SHORT TASK 1: Reproduce verbatim the stretch of the shrinker discussion from "First it was" through "at all, right?".

TEXT PROVIDED:
The list_lru is completely separate from the shrinker context. The
structure that tracks objects in a subsystem is not visible or aware
of how the high level shrinker scanning algorithms work. Not to
mention that subsystem shrinkers can be memcg aware without using
list_lru structures to index objects owned by a given memcg. Hence I
really don't like the idea of tying the shrinker control data deeply
into subsystem cache indexing....


> But there are two memcg aware shrinkers are not that straightforward
> to deal with:
> 1. The deferred split THP. It doesn't use list_lru, but actually I
> don't worry about this one, since it is not cache just some partial
> unmapped THPs. I could try to convert it to use list_lru later on or
> just kill deferred split by making vmscan split partial unmapped THPs.
> So TBH I don't think it is a blocker.

What a fantastic abuse of the reclaim infrastructure. :/

First it was just defered work. Then it became NUMA_AWARE. THen it
became MEMCG_AWARE and....

Oh, man what a nasty hack that SHRINKER_NONSLAB flag is so that it
runs through shrink_slab_memcg() even when memcgs are configured in
but kmem tracking disabled. We have heaps of shrinkers that reclaim
from things that aren't slab caches, but this one is just nuts.

> 2. The fs_objects. This one looks weird. It shares the same shrinker
> with inode/dentry. The only user is XFS currently. But it looks it is
> not really memcg aware at all, right?

It most definitely is.

The VFS dentry and inode cache reclaim are memcg aware. The
fs_objects callout is for filesystem level object garbage collection
that can be done as a result of the dentry and inode caches being
reclaimed.

i.e. once the VFS has reclaimed the inode attached to the memcg, it
is no longer attached and accounted to the memcg anymore. It is
owned by the filesystem at this point, and it is entirely up to the
filesytem to when it can then be freed. Most filesystems do it in
the inode cache reclaim via the ->destroy method. XFS, OTOH, tags
freeable inodes in it's internal radix trees rather than freeing
them immediately because it still may have to clean the inode before
it can be freed. Hence we defer freeing of inodes until the
->fs_objects pass....

> They are managed by radix tree
> which is not per memcg by looking into xfs code, so the "per list_lru
> nr_deferred" can't work for it.  I thought of a couple of ways to
> tackle it off the top of my head:
>     A. Just ignore it. If the amount of fs_objects are negligible
> comparing to inode/dentry, then I think it can be just ignored and
> kept it as is.

Ah, no, they are not negliable. Under memory pressure, the number of
objects is typically 1/3rd dentries, 1/3rd VFS inodes, 1/3rd fs
objects to be reclaimed. The dentries and VFS inodes are owned by
VFS level caches and associated with memcgs, the fs_objects are only
visible to the filesystem.

>     B. Move it out of inode/dentry shrinker. Add a dedicated shrinker
> for it, for example, sb->s_fs_obj_shrink.

SHORT TASK 2: In the rows, take the stretch from the line containing "Task: Open Gmail help" through the end of the rows and write it out again with "Where should I click to" changed to "Which spot should I tap to", leaving everything else as it is. Omit the pictures and give only those lines.

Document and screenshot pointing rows
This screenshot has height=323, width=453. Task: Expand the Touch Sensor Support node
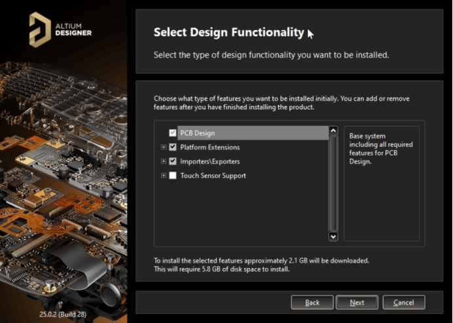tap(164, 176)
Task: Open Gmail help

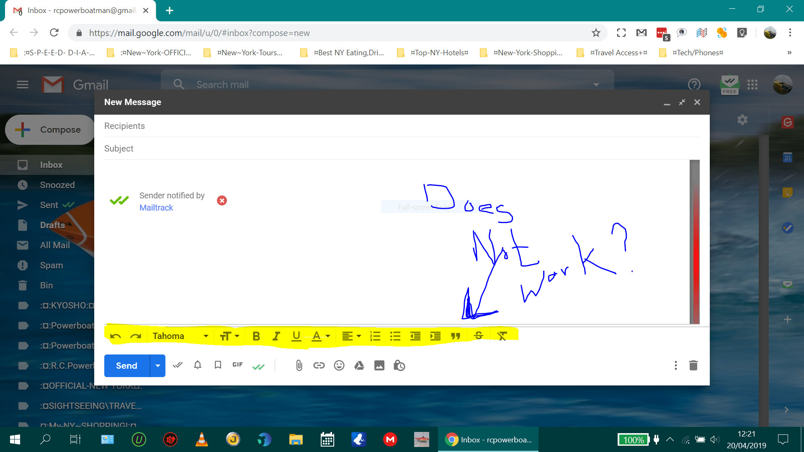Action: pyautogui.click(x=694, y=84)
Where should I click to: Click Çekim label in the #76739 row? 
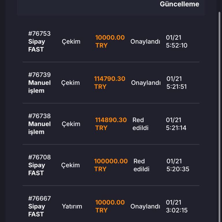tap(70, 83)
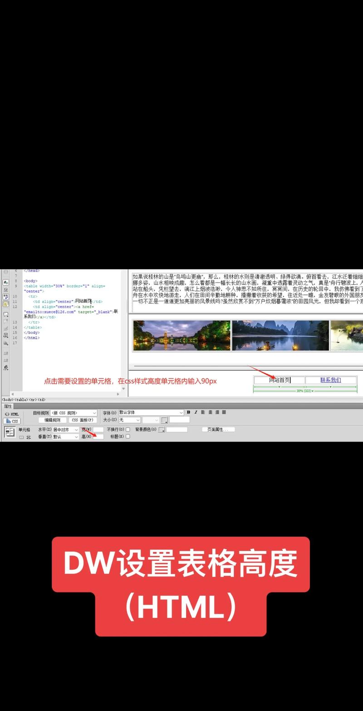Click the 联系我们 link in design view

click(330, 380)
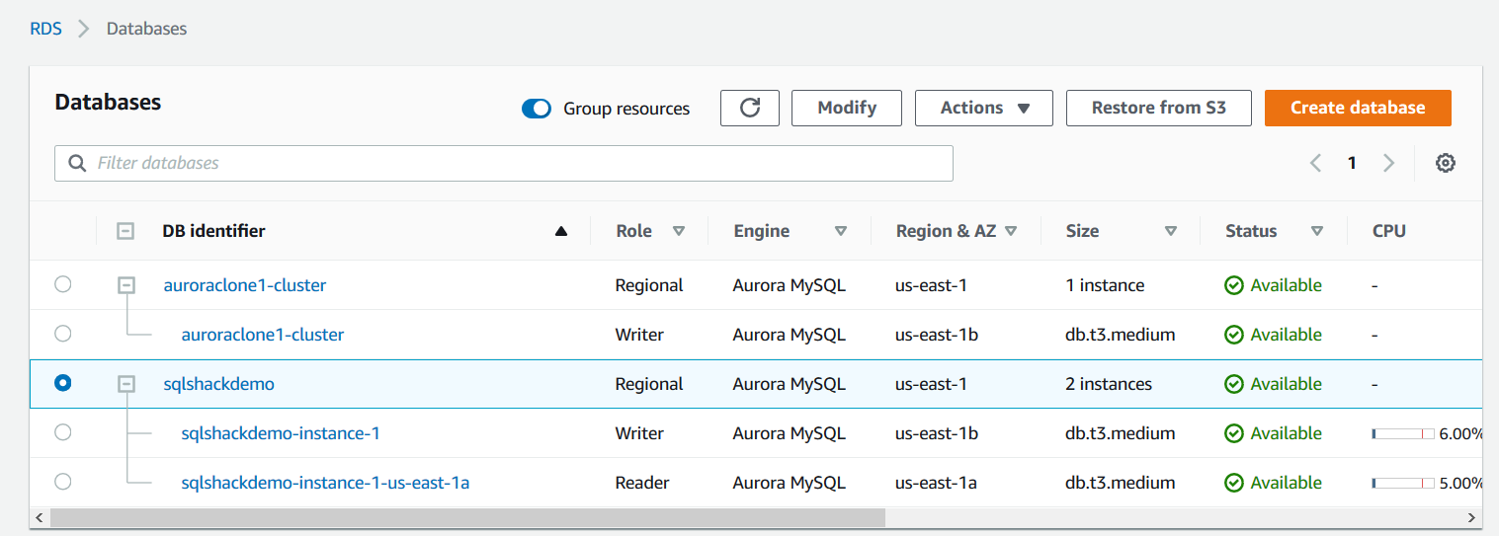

FINAL ANSWER 1:
First it was just defered work. Then it became NUMA_AWARE. THen it
became MEMCG_AWARE and....

Oh, man what a nasty hack that SHRINKER_NONSLAB flag is so that it
runs through shrink_slab_memcg() even when memcgs are configured in
but kmem tracking disabled. We have heaps of shrinkers that reclaim
from things that aren't slab caches, but this one is just nuts.

> 2. The fs_objects. This one looks weird. It shares the same shrinker
> with inode/dentry. The only user is XFS currently. But it looks it is
> not really memcg aware at all, right?

FINAL ANSWER 2:
Task: Open Gmail help

Action: pyautogui.click(x=694, y=84)
Which spot should I tap to: Click Çekim label in the #76739 row? 
tap(70, 83)
Click the 联系我们 link in design view

click(330, 380)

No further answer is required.